Minister for Health James Reilly is expected to approve the drug pirfenidone for suffers of a rare form of lung disease despite concerns over its cost.

Officials who have examined the case for making the drug available for reimbursement under the medical card schemes are understood to have recommended approval to HSE director designate Tony O’Brien, who will shortly submit this decision to the Minister for approval.

This follows intensive price negotiations with the manufacturer of the drug, InterMune Inc, in recent weeks, following an earlier decision by the National Centre for Pharmacoeconomics (NCPE) not to recommend approval on cost grounds. Pirfenidone is used to treat people with idiopathic pulmonary fibrosis, a rare condition for which no treatment currently exists.

High cost
In March, the NCPE said it could not recommend approval of pirfenidone because of its high cost (€32,700 per patient per year), the significant impact it would have on the health budget and the absence of long-term clinical data on its effectiveness.

NCPE clinical director Dr Michael Barry said last week the negotiations had resulted in a reduction in price and it now appeared the drug would get the go-ahead.

The Irish Lung Fibrosis Association, representing several hundred patients with the condition, had called on the Government to approve funding for pirfenidone, saying it is the first and only drug proven to prolong life expectancy in patients with IPF.

Without access to the drug, patients with IPF may not live long enough to receive a lung transplant, the association said.

The drug also offers a lifeline to IPF patients who are not eligible for a transplant, by interrupting the production of cells and molecules involved in the formation of scar tissue in the lungs and improving progression-free survival, it said.

Number of patients
The number of patients anticipated to receive the drug is 97 in year one, rising to 207 after five years. The cost originally quoted for pirfenidone was up to three times the threshold set by the NCPE for approving reimbursement under the medical card scheme.

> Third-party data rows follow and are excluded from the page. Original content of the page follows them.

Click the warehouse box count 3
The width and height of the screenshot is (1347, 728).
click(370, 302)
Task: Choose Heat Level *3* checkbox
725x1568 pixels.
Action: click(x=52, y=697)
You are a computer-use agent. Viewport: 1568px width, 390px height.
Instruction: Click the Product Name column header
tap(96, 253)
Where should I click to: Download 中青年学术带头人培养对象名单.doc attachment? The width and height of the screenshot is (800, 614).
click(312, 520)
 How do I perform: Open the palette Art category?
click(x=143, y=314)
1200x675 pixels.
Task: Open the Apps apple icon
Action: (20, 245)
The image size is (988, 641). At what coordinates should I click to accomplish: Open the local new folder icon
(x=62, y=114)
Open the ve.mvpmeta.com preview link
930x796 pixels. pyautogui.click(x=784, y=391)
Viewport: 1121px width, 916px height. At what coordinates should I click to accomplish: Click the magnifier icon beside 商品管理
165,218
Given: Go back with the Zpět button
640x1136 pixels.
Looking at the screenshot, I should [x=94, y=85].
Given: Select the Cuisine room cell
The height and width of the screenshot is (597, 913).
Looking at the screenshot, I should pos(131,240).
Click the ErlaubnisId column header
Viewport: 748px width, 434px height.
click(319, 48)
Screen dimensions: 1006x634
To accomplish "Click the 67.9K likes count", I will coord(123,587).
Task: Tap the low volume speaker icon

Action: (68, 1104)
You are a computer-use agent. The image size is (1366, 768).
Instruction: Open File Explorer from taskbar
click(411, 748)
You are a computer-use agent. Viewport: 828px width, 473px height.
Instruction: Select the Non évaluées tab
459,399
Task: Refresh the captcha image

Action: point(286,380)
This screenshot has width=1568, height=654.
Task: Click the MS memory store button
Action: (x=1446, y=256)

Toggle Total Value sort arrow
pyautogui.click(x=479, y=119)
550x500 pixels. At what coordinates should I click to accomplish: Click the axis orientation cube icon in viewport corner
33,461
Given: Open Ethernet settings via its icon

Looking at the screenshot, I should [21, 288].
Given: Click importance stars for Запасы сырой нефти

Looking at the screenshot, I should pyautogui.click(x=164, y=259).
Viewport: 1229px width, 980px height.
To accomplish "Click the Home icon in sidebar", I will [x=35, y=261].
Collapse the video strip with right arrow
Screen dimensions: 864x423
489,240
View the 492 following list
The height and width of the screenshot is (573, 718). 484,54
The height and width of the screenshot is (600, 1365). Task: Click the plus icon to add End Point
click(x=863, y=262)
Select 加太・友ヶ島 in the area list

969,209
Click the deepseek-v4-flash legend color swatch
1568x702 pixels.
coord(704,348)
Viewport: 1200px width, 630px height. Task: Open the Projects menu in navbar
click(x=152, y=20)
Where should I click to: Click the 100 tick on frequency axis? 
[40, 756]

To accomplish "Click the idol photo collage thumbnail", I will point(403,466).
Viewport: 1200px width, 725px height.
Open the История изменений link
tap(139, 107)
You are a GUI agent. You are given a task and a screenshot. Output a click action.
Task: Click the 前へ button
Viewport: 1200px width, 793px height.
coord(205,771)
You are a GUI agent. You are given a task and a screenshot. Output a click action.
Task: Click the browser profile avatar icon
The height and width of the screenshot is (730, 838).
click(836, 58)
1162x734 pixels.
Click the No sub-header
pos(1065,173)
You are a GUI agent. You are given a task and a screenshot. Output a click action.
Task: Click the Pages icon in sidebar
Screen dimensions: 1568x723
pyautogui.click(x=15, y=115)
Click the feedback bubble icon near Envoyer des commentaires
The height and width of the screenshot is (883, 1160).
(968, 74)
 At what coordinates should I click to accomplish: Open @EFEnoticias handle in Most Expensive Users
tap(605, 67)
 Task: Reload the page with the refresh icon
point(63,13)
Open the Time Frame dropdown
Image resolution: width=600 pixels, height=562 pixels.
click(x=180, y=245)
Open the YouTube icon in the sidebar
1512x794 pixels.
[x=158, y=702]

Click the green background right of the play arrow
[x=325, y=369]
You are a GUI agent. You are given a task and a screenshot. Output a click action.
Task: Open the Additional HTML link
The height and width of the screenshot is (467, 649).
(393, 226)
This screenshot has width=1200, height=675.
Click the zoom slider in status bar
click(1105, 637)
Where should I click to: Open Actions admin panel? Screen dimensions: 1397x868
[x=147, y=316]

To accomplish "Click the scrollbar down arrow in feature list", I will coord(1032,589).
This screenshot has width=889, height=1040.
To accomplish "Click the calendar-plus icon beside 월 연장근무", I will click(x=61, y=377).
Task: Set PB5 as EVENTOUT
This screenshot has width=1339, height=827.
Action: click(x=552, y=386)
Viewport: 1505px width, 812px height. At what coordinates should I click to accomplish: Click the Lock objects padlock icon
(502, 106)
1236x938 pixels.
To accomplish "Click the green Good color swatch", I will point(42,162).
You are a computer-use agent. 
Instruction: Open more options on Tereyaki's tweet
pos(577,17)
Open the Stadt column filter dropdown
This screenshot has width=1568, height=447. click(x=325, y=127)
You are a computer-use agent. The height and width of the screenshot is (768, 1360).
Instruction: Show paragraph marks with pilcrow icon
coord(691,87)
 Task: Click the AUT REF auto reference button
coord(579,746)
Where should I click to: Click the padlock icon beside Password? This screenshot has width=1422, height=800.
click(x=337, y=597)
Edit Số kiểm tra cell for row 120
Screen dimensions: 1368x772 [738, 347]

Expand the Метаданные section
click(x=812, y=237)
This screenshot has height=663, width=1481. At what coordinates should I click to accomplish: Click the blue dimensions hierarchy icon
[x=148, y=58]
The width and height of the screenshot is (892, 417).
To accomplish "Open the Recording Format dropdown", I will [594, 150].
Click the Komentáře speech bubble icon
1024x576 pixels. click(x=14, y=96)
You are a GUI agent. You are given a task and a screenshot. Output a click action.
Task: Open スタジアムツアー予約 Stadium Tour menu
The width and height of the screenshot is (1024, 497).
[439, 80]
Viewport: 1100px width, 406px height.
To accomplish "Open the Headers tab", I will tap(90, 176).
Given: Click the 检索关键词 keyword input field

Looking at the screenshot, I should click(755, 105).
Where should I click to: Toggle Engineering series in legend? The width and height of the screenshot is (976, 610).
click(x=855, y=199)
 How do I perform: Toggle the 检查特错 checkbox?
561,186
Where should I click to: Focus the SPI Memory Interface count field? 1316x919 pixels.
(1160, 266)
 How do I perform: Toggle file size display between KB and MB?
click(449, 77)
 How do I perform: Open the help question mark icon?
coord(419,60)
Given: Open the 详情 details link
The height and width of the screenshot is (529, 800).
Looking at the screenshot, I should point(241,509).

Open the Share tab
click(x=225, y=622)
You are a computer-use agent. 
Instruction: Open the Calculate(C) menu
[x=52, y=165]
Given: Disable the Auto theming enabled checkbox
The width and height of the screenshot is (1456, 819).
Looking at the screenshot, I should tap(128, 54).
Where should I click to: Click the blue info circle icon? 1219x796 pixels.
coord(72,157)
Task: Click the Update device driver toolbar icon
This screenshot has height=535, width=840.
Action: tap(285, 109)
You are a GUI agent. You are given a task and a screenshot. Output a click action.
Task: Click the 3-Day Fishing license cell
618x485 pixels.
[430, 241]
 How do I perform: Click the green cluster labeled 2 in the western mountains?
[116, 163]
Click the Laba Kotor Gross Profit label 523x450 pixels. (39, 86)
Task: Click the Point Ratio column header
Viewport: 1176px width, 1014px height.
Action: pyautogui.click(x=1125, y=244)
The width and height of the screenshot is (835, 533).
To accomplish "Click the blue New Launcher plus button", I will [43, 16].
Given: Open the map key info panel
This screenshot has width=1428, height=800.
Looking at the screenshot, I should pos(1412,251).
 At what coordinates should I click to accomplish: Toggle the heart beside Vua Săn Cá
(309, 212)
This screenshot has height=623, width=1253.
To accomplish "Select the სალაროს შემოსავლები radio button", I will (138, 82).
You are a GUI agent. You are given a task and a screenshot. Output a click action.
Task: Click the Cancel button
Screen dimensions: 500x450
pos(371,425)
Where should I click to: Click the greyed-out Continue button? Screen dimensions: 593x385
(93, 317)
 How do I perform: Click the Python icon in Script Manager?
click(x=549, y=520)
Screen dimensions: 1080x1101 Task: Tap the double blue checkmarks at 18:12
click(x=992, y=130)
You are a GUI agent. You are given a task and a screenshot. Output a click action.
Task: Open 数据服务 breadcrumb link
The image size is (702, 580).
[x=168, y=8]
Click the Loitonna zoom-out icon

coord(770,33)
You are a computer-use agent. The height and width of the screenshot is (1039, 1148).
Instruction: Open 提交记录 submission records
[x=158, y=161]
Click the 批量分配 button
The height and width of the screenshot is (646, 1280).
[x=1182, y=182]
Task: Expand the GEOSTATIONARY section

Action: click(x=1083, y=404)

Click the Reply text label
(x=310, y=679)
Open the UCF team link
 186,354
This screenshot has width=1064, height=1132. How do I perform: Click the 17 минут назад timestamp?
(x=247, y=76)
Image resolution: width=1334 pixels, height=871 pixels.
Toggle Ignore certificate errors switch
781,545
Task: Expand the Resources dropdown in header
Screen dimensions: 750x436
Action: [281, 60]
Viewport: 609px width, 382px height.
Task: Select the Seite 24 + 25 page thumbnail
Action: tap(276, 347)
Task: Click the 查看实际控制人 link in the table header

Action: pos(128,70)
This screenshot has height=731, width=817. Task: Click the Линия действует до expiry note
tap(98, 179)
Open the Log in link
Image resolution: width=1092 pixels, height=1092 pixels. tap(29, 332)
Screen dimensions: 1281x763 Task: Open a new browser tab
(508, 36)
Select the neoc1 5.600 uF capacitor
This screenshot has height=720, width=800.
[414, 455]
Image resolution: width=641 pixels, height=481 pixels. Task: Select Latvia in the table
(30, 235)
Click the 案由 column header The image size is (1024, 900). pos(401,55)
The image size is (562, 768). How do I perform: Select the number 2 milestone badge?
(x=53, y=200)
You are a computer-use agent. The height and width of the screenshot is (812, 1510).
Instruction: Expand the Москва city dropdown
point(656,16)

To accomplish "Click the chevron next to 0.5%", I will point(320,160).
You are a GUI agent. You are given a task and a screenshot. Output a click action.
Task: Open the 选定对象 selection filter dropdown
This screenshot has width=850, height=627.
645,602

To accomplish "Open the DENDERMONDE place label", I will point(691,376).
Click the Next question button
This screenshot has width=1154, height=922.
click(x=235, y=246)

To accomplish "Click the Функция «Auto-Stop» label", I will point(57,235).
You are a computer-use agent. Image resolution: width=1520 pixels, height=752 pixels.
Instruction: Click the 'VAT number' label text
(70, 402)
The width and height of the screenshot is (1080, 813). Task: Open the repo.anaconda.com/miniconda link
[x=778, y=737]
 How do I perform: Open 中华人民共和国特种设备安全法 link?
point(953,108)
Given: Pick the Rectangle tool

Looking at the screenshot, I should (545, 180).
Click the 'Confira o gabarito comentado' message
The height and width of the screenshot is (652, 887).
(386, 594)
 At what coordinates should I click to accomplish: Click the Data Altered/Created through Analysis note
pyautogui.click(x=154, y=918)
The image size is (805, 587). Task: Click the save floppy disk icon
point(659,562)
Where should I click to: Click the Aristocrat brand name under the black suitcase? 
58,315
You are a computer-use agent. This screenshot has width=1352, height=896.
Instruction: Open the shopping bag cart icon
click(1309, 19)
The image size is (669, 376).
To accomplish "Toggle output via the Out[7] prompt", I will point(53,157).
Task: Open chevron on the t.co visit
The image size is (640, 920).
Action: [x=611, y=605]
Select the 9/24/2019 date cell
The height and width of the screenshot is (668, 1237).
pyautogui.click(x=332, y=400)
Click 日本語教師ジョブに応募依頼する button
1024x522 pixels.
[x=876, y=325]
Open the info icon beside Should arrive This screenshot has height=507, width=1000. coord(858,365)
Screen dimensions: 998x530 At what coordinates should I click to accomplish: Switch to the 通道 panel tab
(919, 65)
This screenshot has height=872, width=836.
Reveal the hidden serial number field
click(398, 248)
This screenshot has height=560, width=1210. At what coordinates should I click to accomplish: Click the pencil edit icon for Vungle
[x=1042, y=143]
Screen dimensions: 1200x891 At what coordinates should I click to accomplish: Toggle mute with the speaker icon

The centre acknowledged it has been shown to have a “modest but measurable” effect on slowing decline in lung function in mild to moderate IPF.

Earlier this year, Dr Reilly intervened to grant approval for the cystic fibrosis drug Kalydeco, which had been rejected by the NCPE on cost-effectiveness grounds. Dr Reilly ordered his officials to approve Kalydeco, which will cost €220 million over 10 years.

Fibrosis, the development of scar tissue in the lungs, causes the lungs to become stiff, preventing the effective transfer of oxygen from the blood to the lungs. IPF is more common in men than women, between 60-80 years of age. Patients develop extreme breathlessness, fatigue, coughs and ultimately respiratory failure. This requires those living with IPF to rely on oxygen therapy 24 hours a day.